Le concept de l’A4b répondait avant tout au premier but, mais il servit également à explorer le second. Chronologiquement, il fut le premier à voir le jour (dès 1940 ) et fut mené parallèlement à la conception de l’A4. De tous les projets de développement imaginés sur la base de l’A4, il  fut le seul qui déboucha sur des tirs d’essai avant la chute du Reich.

Historique de l’A4b

Initialement, le concept du V2 ailé fut référencé A9 par l’équipe de Peenemünde. Ce n’est qu’en 1944 qu’il fut rebaptisé tardivement A4b (voir plus bas). Les études pour concevoir une version ailée et boostée de la fusée à carburants liquides débutèrent dès 1941. Elles furent menées parallèlement au développement de la fusée stratégique A4 (rebaptisée plus tard V2) et progressèrent sans incident jusqu’au mois d’octobre 1942. Suite aux nombreux problèmes techniques rencontrés avec l’A4 lors des premiers tirs d’essai à Peenemünde – qui montraient à l’évidence que la fusée n’était pas au point – , le général Dornberger décida en octobre 1942 de geler le programme A9 (jugé non prioritaire) pour concentrer toutes les compétences techniques sur  la mise au point de l’A4.

Le projet du V2 ailé fut donc stoppé durant une année et demie. Il ne reprit, avec une équipe réduite, qu’en juin 1944, lorsque la A4 put enfin être déployée sous la désignation opérationnelle de V2, après élimination des défauts de jeunesse. C’est à ce moment que le projet A9 fut rebaptisé A4b, pour le distinguer du projet de fusée de bombardement à longue distance (A9) qui en était une émanation directe, et du missile à deux étages A10 (d’où une certaine confusion dans l’esprit de certains chercheurs qui mélangent les projets !). Pour la clarté du discours, nous n’utiliseront plus que la désignation A4b pour désigner la version ailée, la version standard non ailée étant appelée A4 (ou V2).

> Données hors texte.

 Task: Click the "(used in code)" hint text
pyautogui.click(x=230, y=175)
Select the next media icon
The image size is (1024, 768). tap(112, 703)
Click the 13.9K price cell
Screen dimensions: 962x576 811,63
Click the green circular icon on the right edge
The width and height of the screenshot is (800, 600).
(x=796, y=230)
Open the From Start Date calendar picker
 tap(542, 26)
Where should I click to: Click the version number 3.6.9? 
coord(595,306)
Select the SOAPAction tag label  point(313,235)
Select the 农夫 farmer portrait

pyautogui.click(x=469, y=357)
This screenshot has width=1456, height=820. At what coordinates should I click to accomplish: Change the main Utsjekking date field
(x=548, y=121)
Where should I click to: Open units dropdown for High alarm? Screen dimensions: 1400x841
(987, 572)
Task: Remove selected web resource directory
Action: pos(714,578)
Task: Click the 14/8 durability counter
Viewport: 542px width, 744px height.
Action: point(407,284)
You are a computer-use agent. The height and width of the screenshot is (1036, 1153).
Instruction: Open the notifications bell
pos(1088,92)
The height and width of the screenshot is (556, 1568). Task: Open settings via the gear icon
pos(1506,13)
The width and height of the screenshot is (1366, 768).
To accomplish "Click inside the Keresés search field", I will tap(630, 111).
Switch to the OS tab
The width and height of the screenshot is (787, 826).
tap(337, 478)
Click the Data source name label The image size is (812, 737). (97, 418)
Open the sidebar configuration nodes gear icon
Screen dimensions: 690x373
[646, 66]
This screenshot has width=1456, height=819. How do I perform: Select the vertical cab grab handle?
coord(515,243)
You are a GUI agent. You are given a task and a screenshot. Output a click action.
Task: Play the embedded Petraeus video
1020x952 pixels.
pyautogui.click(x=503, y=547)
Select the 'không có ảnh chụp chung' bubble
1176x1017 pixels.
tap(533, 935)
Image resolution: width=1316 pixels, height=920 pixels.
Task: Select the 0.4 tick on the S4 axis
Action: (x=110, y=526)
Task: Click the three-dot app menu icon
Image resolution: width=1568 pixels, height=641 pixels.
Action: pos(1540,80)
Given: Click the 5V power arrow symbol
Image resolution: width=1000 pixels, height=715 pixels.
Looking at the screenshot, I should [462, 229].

Pour accroître la portée de l’A4, l’équipe de von Braun joua sur deux tableaux complémentaires : d’une part en modifiant la configuration générale de la fusée pour accroître la durée du vol (ajout d’ailes) ; d’autre part en augmentant la puissance du moteur-fusée en utilisant de nouveaux propergols expérimentaux. Dès 1941, von Braun mena ainsi des expériences au banc d’essai n° II de Peenemünde avec l’objectif d’augmenter la poussée du moteur de 25’200 kgp à 30’240 kgp. Pour la première fois le VISOL, un mélange 50/50 de benzol et de pétrole, fut utilisé comme comburant, en combinaison avec un nouvel oxydant, le SALBEI (95% d’acide nitrique et 5 % d’acide sulfurique). Ces nouveaux propergols, remplaçant l’alcool et l’oxygène liquide traditionnels de l’A4, offraient des potentialités nouvelles. Les tirs statiques effectués au banc d’essai n° II montrèrent que la pression dans la chambre de combustion augmentait jusqu’à 40 atmosphères et une vitesse d’éjection des gaz de 2310 mètre / seconde fut atteinte. Avec de telles vitesses au sortir de la tuyère, la A4b pourrait atteindre 7’290 km/h en fin de poussée, à environ 80’000 mètres d’altitude (contre seulement 5’400 km/h pour la A4 (V2) classique brûlant de l’alcool et de l’oxygène liquide. Wernher von Braun espérait même pouvoir atteindre des vitesses d’éjection des gaz de l’ordre de  3’000 mètres / seconde, en utilisant un autre mélange brûlant de l’oxygène et de l’hydrogène liquide. Il avait raison, mais ce concept avancé en propulsion n’a été réalisé avec succès par les Américains qu’au début des années 1960 avec le moteur Atlas-Centaure et les étages supérieurs de la fusée Saturne.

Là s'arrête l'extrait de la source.